Ebraismo, tradotto in italiano il primo libro del Talmud a 500 anni dai roghi dell’Inquisizione

di CLAUDIO CUCCIATTI

ROMA – A quasi cinquecento anni di distanza il “Berakhot”, primo libro del Talmud babilonese, uno dei testi sacri dell’ebraismo, sta per essere ristampato tradotto in italiano. Tra le vittime eccellenti dei roghi dell’Inquisizione, al momento disponibile integralmente, tra le lingue correnti, solo in inglese, l’opera composta da 30 volumi è al centro di un lavoro filologico che coinvolge 90 persone tra traduttori, revisori e informatici e un software creato ad hoc dall’Istituto di Linguistica computazionale del Cnr. Coordinato da Clelia Piperno, docente di diritto costituzionale dell’Università di Teramo, si tratta dell’unico progetto informatico dedicato alla cultura ebraica finanziato da un governo.

Il motivo per cui gli ebrei e gli studiosi dell’ebraismo abbiano dovuto leggere per secoli il Talmud in stato di clandestinità e in lingua straniera (alcune parti sono state tradotte anche in francese e in russo) è da ricondurre a un litigio tra i primi stampatori (i caratteri mobili di Gutenberg arrivarono nel 1455) che, non accordandosi su chi dovesse mettere l’opera sul mercato, attirarono su di essa l’attenzione della Chiesa cattolica, quindi del tribunale dedito alla caccia dei testi eretici. “La cultura ebraica in Italia – spiega Piperno – è stata più arsa che coltivata, nonostante la comunità sia radicata da secoli nel Paese. La traduzione del Talmud rappresenta un arricchimento del patrimonio italiano ed europeo, dato che questo testo, un insieme di precetti, concetti filosofici e riflessioni religiose, ha influenzato il pensiero del nostro continente”.    

“Traduco”, il software messo a punto dal Cnr, è un aiuto prezioso per gli studiosi. In una prima fase suddivide il testo inserendo pause non previste dall’aramaico antico, che non si serviva di punteggiatura. Con l’avanzare della traduzione, grazie a un ragionamento di comparazione, aiuta i traduttori a sciogliere di dubbi di ambiguità testuale. Ad esempio, le parole “respiro” e “donna” hanno la stessa radice, “ish-“. Entrambe riconducono al concetto di “nascita”. Una volta scelta la sfumatura di significato appropriata, il sistema informatico la memorizza e la propone qualora si presenti una frase simile.

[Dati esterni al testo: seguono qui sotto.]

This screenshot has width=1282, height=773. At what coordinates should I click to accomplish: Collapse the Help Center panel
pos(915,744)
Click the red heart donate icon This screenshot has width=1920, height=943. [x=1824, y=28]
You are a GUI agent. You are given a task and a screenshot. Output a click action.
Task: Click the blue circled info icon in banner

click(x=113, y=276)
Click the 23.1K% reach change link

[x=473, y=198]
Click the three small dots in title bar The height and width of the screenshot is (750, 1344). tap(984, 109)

Di fatto, il software si potenzia quotidianamente di pari passo con l’avanzamento nella traduzione. Una caratteristiche che permetterà di accelerare i “tempi talmudici”, è proprio il caso di dirlo, della traslitterazione in italiano. Nel 2016 ha visto la luce il quinto libro del Talmud, individuato come testo pilota per la semplicità della scrittura. La sua uscita è arrivata a tre anni di distanza dall’inizio del lavoro, mentre quella del Berakhot ne ha richiesto uno e mezzo. Le pubblicazioni del secondo e del terzo tomo occuperanno l’intero team per un anno. “Non abbiamo fretta – precisa Piperno – vogliamo che questo enorme sforzo sia qualitativamente valido. Sono passati 500 anni, ne possiamo aspettare qualcuno in più”.

Ideato nel 2009, il progetto di traduzione in italiano del Talmud è stato avviato grazie a cinque milioni di euro previsti dalla manovra finanziaria del 2011. Nel 2016 la macchina messa in moto da Piperno ha vinto un bando del Miur della durata di sei anni. Un tempo che

non sarà sufficiente per terminare il lavoro. “Cercheremo altre risorse – spiega la professoressa – ma siamo molto fiduciosi perché il nostro progetto ha raccolto molti apprezzamenti in Europa e abbiamo riscontrato un interesse particolare negli Stati Uniti”.